El primer realismo moral es la conciencia de ser pecador. De este modo no se pretende justificar la pusilanimidad o la aceptación pasiva del abuso. «No hay relación verdadera, ni siquiera entre hombre y mujer, que no parta de la conciencia de ser pecador... Sólo la conciencia de ser pecador nos permite estar atentos, sensibles, temerosos de equivocarnos, cosa que no impide, sino que agudiza el sentido de la justicia» (don Giussani).
Por eso, hay una ley que es la primera, y que el hombre sólo ha aprendido en el encuentro con el cristianismo: la misericordia. Sin ella no se construye nada. Sin la conciencia del propio error y sin misericordia sólo hay, en lugar de moralidad, un moralismo cínico y destructivo.

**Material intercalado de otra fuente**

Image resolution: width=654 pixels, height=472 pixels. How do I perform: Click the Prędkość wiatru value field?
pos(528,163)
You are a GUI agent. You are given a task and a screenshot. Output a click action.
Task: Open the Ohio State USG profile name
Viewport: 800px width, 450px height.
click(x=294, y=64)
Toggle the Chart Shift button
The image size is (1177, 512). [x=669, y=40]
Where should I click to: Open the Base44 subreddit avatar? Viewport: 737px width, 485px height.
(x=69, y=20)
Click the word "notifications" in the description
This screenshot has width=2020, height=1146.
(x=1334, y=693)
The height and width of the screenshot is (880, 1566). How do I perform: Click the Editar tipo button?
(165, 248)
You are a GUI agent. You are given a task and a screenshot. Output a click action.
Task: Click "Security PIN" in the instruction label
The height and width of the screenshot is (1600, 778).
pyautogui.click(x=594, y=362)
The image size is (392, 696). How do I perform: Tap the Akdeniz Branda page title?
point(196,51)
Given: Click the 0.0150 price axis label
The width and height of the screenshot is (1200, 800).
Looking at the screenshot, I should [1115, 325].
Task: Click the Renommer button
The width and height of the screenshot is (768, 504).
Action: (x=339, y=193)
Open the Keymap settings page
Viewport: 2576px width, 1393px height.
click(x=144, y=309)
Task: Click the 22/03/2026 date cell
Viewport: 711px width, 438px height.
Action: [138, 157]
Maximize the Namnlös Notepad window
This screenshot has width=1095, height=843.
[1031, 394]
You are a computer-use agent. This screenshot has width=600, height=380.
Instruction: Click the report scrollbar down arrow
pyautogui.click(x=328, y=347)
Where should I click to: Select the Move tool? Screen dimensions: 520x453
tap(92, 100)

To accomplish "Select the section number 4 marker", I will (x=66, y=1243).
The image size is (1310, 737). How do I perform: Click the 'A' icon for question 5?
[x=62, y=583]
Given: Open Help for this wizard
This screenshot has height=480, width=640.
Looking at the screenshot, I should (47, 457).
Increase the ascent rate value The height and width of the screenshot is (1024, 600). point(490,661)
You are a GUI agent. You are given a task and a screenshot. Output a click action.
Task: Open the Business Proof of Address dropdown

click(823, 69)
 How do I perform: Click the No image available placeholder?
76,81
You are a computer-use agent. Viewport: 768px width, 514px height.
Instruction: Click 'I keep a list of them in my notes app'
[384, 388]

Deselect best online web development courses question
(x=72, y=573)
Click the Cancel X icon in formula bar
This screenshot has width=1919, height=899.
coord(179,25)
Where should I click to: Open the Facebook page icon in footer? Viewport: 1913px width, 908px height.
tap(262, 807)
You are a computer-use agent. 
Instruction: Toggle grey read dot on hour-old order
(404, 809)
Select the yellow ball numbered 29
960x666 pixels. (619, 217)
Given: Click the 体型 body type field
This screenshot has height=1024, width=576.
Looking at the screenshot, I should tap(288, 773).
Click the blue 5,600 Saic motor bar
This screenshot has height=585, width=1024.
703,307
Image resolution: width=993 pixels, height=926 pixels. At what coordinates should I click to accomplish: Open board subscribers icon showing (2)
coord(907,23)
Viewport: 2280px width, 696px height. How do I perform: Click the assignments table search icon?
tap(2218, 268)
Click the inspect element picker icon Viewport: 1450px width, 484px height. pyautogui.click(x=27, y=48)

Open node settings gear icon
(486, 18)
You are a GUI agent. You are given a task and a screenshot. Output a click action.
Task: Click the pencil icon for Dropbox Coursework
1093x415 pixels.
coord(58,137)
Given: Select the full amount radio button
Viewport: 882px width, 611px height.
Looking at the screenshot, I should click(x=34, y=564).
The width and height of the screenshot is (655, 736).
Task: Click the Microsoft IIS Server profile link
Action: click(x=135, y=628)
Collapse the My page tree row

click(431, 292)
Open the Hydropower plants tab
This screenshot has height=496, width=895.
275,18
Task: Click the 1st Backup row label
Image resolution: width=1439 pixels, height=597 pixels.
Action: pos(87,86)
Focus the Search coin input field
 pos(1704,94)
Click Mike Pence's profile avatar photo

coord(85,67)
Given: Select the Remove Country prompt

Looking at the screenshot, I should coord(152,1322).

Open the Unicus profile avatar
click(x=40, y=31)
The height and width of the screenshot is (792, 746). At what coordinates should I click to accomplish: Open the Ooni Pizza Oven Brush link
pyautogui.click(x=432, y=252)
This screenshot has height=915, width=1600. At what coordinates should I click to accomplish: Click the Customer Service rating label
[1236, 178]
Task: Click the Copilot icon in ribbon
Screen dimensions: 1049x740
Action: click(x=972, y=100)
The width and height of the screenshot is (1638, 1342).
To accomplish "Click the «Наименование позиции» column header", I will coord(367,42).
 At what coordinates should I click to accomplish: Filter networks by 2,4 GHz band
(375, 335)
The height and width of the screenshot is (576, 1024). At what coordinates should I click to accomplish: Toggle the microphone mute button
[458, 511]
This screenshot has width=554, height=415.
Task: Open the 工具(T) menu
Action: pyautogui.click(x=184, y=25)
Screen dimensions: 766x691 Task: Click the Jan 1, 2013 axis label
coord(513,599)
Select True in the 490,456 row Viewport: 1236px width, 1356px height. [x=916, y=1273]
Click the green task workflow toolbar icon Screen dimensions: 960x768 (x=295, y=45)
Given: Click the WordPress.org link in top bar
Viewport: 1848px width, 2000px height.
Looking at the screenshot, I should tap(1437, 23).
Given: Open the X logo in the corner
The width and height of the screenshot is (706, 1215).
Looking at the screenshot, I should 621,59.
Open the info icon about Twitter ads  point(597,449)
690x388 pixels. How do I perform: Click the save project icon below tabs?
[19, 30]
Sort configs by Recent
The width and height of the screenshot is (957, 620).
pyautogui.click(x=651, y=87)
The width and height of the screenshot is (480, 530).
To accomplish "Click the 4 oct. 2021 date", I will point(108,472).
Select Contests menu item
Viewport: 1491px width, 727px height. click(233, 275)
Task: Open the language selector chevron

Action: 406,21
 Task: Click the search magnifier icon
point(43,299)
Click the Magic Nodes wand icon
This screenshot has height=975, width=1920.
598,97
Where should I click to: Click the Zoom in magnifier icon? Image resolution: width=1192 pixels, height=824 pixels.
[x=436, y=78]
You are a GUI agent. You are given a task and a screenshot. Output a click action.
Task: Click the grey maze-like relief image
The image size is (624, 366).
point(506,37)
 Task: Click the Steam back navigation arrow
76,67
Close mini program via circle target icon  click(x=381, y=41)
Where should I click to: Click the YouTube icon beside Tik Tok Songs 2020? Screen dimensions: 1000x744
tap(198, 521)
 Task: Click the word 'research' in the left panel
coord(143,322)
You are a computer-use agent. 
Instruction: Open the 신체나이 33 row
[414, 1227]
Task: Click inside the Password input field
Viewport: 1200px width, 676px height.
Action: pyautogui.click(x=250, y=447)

Hace algunos años decía el cardenal Ratzinger en el Meeting de Rímini: «La invocación a la moral se queda en último término sin energía, porque los parámetros desaparecen en una densa niebla de discusiones. De hecho el hombre no puede soportar la pura y simple moral, no puede vivir de ella: se convierte para él en una "ley" que provoca el deseo de contradecirla y genera el pecado... La moral conserva su seriedad sólo si existe el perdón, un perdón real, eficaz».
Una moralidad verdadera tiende a tener en cuenta todos los factores. «La moralidad implica un respeto y un tratar al otro teniendo presentes todos los factores que están en juego» (don Giussani). Implica, pues, un corazón pobre, que no tiene nada que defender frente a los demás, ni trata de imponer su propio proyecto o idea a toda costa.